The power-supply sequence between the IOVDD, BSTVDD and AVDD rails can be applied in any order. However, after all supplies are stable, then only initiate the I2C or SPI transactions to initialize the device.

For the supply power-up requirement, t1, t2 and t3 must be at least 2 ms to allow the device to initialize the internal registers. For the supply power-down requirement, t4, t5 and t6 must be at least 10 ms. This timing (as shown in Figure 9-1) allows the device to ramp down the volume on the record data, power down the analog and digital blocks, and put the device into shutdown mode. The device can also be immediately put into shutdown mode by ramping down power supplies, but doing so causes an abrupt shutdown.
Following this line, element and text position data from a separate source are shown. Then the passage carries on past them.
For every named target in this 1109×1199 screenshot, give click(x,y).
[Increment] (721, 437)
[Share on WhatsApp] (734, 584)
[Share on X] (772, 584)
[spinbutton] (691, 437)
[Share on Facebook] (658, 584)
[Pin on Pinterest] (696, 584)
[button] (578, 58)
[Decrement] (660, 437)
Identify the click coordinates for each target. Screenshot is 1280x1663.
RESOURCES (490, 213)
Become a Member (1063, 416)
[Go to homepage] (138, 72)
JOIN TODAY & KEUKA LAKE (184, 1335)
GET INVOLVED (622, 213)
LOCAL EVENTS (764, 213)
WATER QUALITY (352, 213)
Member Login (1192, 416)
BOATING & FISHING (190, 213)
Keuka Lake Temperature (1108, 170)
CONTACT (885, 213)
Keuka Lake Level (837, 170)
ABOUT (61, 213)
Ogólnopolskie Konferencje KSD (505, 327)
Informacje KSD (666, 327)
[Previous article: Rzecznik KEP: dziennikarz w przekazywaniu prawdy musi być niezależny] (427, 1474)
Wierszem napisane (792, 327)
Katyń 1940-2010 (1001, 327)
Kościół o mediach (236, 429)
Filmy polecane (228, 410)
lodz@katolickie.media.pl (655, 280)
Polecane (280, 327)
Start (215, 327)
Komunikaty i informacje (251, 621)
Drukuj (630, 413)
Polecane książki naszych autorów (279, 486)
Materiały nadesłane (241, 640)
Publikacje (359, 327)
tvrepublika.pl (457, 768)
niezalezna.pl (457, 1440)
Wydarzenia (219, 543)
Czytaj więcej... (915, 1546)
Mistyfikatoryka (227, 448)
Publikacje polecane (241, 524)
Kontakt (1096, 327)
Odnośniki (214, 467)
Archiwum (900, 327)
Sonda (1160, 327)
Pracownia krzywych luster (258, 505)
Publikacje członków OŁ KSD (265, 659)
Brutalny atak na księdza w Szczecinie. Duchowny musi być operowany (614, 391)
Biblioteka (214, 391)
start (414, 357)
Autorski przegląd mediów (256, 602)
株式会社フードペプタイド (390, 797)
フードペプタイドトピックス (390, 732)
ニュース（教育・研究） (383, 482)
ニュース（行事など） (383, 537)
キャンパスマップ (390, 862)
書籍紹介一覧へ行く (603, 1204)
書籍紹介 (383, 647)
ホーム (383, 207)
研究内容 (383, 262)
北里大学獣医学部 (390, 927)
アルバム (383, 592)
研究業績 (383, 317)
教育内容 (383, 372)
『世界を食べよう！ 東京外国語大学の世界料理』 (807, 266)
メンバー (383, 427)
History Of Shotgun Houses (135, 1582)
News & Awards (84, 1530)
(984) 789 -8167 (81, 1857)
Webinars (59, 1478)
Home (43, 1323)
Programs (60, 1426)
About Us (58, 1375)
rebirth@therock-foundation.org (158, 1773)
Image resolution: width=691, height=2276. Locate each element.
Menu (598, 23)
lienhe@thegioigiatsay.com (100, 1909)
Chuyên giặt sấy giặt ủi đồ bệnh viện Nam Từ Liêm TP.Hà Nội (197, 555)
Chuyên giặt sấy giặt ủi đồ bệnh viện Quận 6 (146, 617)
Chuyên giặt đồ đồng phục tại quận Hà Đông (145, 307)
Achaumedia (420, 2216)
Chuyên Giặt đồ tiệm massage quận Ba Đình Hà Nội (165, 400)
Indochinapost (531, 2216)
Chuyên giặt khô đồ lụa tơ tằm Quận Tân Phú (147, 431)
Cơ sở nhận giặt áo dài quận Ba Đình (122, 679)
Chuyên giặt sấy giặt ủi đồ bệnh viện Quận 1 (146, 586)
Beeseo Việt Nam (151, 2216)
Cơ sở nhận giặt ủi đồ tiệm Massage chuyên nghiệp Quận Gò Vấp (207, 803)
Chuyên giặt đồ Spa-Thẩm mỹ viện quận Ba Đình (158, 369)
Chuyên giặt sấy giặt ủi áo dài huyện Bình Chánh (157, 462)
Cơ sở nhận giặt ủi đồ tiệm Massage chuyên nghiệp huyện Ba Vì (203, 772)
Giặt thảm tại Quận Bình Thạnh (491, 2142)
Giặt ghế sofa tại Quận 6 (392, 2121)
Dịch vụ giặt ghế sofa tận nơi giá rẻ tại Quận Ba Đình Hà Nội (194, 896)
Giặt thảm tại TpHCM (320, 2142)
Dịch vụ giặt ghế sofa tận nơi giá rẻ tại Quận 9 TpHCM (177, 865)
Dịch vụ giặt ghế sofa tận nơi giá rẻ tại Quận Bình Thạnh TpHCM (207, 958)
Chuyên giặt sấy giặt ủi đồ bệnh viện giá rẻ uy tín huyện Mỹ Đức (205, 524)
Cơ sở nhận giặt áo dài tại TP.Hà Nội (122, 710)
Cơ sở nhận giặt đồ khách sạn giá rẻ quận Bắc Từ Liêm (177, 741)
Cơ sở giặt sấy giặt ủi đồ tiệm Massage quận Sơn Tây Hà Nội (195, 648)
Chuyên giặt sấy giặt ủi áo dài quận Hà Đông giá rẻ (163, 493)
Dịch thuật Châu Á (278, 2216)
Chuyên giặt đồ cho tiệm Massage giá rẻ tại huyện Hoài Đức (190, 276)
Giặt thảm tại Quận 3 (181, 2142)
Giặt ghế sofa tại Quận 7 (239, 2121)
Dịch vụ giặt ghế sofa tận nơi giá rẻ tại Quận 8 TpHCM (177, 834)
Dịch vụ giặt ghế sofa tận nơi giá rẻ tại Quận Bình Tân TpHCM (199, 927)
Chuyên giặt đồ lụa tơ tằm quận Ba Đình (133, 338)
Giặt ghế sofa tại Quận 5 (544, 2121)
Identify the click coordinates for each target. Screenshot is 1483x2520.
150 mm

GUID-20231122-SS0I-PNZ3-RWZT-GHTCC1PWGDMJ-low.svg Figure 9-1 Power-Supply Sequencing Requirement Timing Diagram

Make sure that the supply ramp rate is slower than 0.1V/µs and that the wait time between a power-down and a power-up event is at least 100 ms. For supply ramp rate slower than 0.1 V/ms, host device must apply a software reset as first transaction before doing any device configuration. Make sure all digital input pins are at valid input levels and not toggling during supply sequencing.

The TAC5412-Q1 supports a single AVDD supply operation by integrating an on-chip digital regulator, DREG, and an analog regulator, AREG.